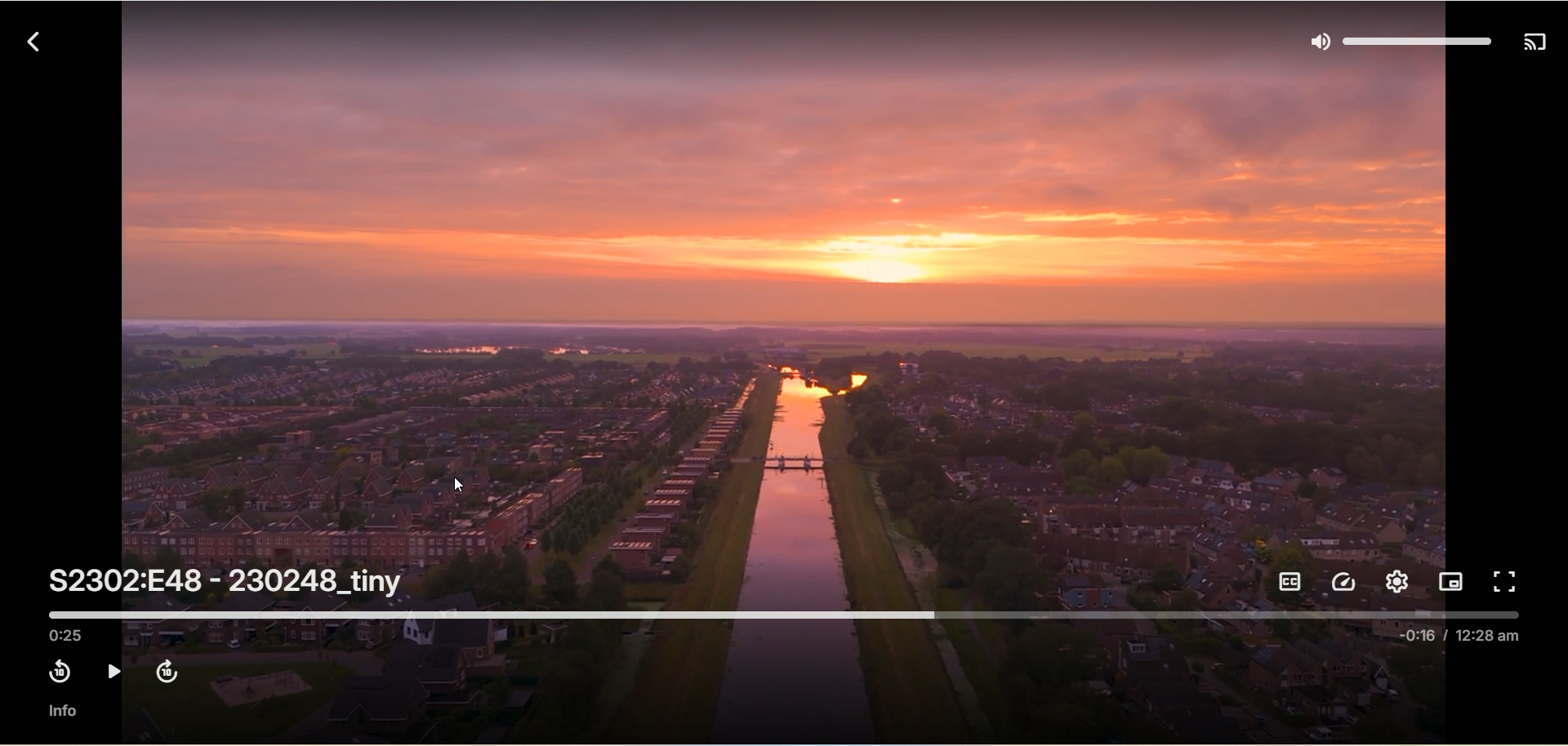 The image size is (1568, 746). I want to click on video, so click(786, 312).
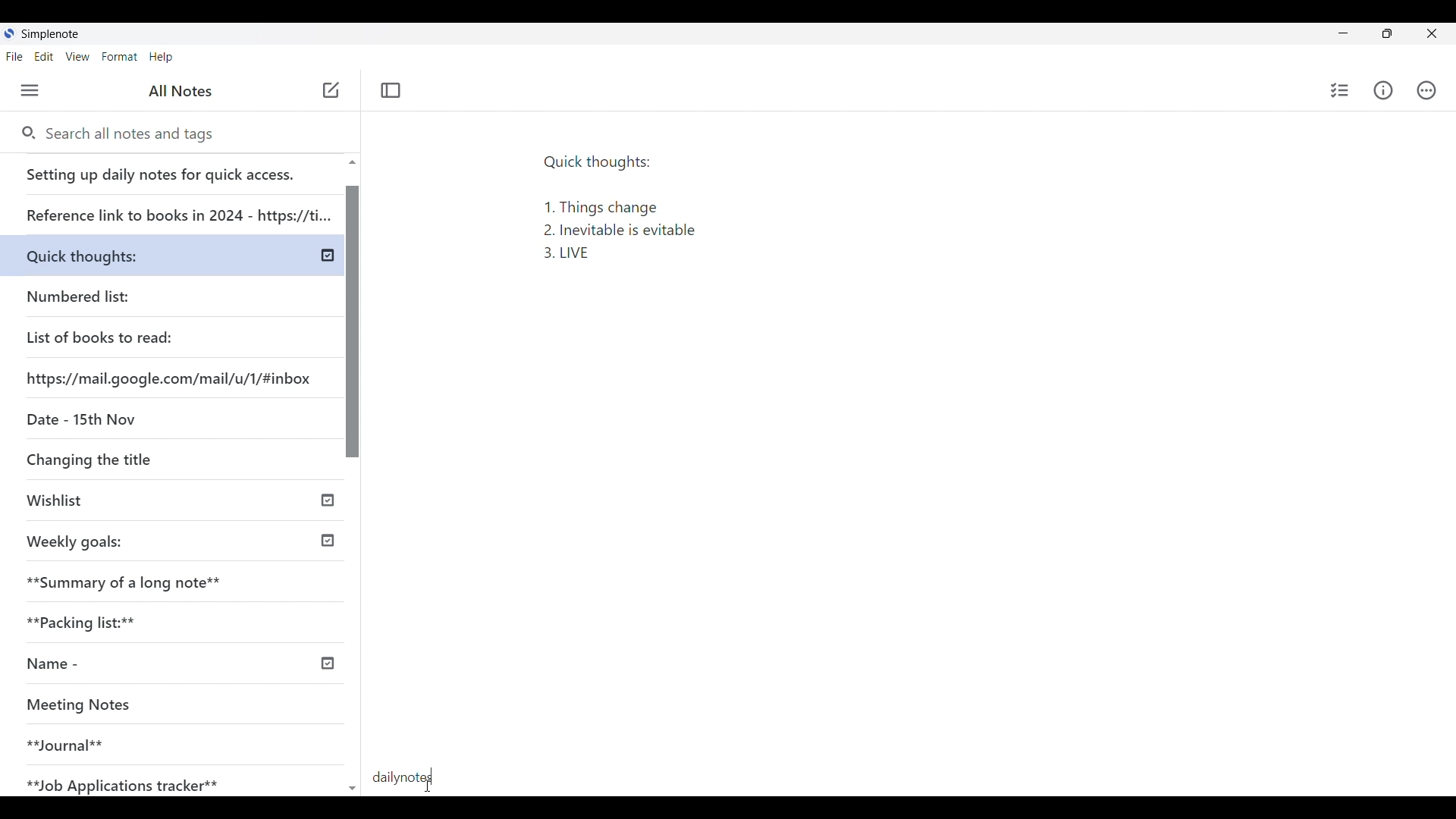 The image size is (1456, 819). Describe the element at coordinates (326, 663) in the screenshot. I see `published` at that location.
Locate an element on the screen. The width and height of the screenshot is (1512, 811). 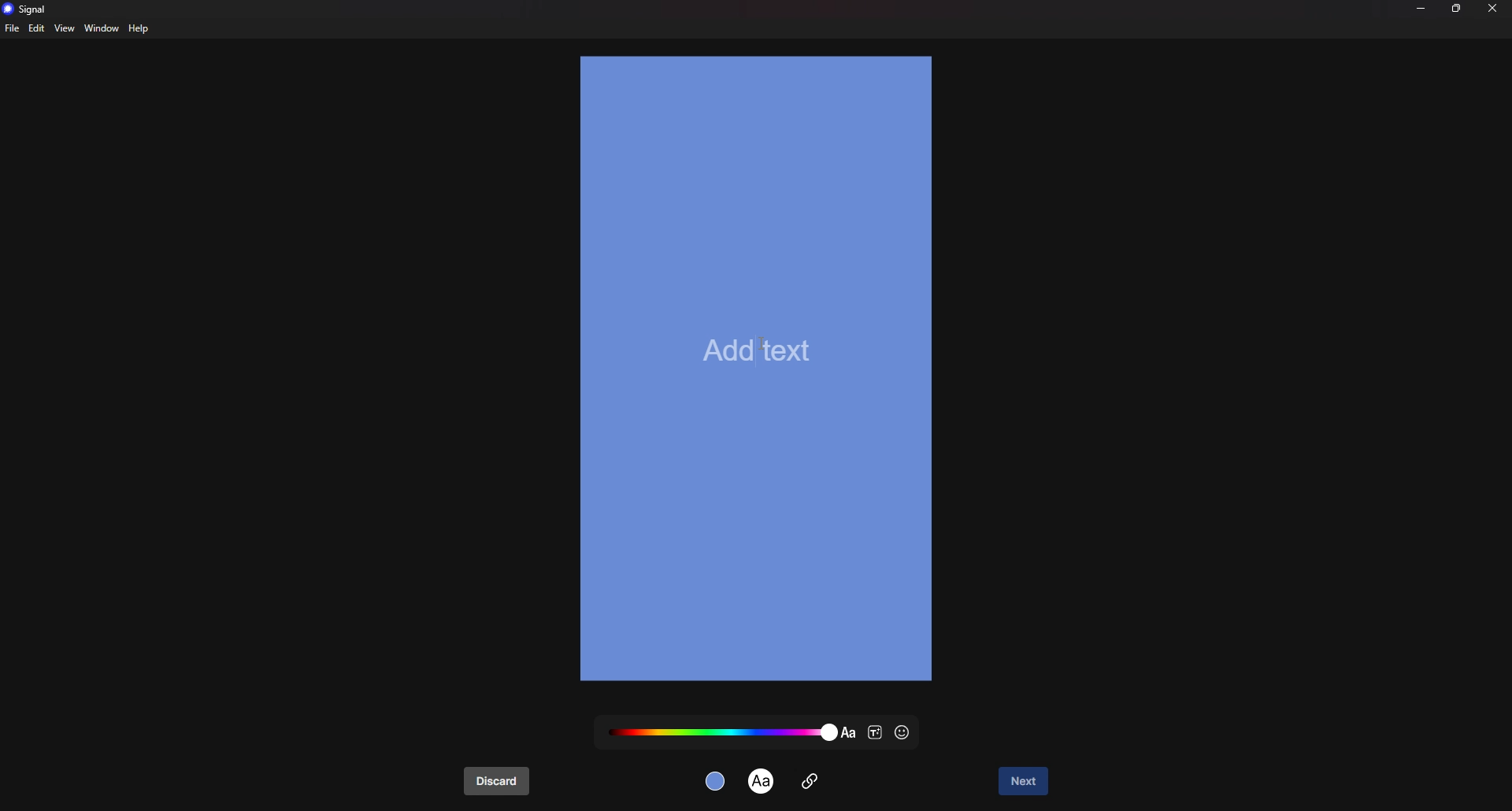
minimize is located at coordinates (1421, 8).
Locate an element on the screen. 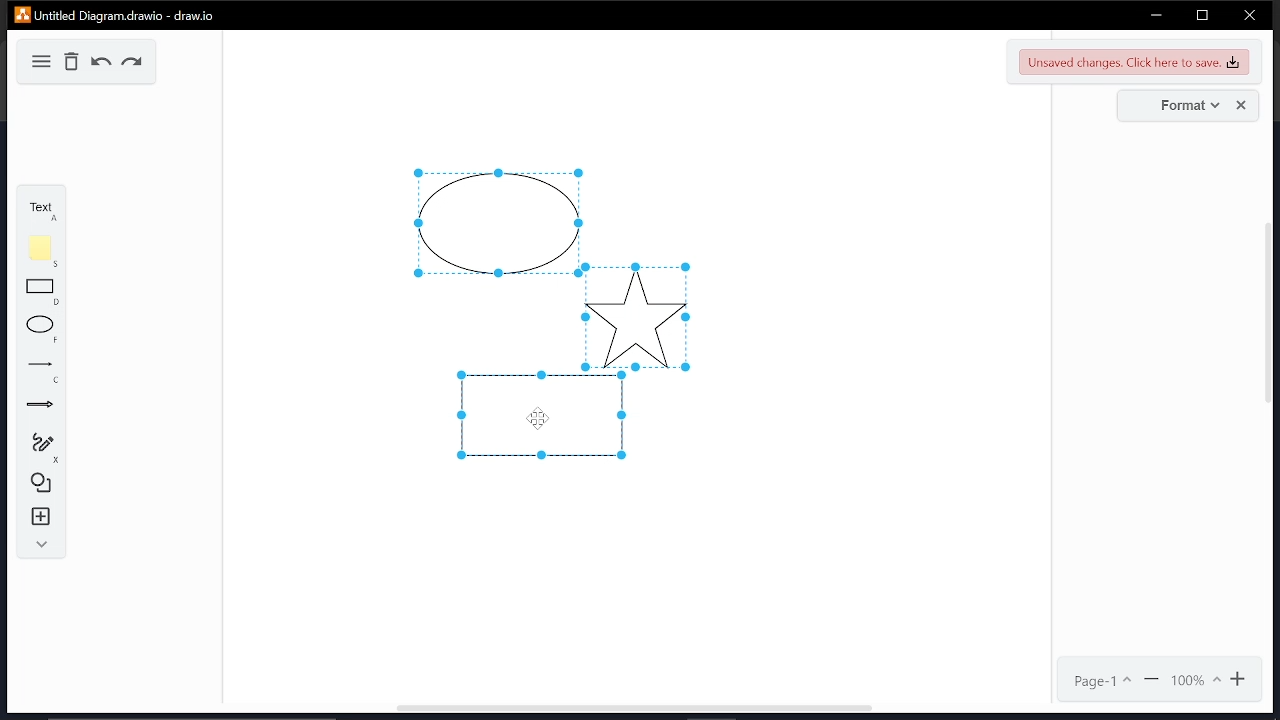 The height and width of the screenshot is (720, 1280). rectangle is located at coordinates (41, 292).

═══

Return verbatim the entries from the start through the line containing "minimize is located at coordinates (1421, 8).", inclusive, leaving the pictures out of your answer.

 The image size is (1568, 746). I want to click on video, so click(786, 312).
 The image size is (1456, 819). Describe the element at coordinates (326, 663) in the screenshot. I see `published` at that location.
Locate an element on the screen. The width and height of the screenshot is (1512, 811). 
minimize is located at coordinates (1421, 8).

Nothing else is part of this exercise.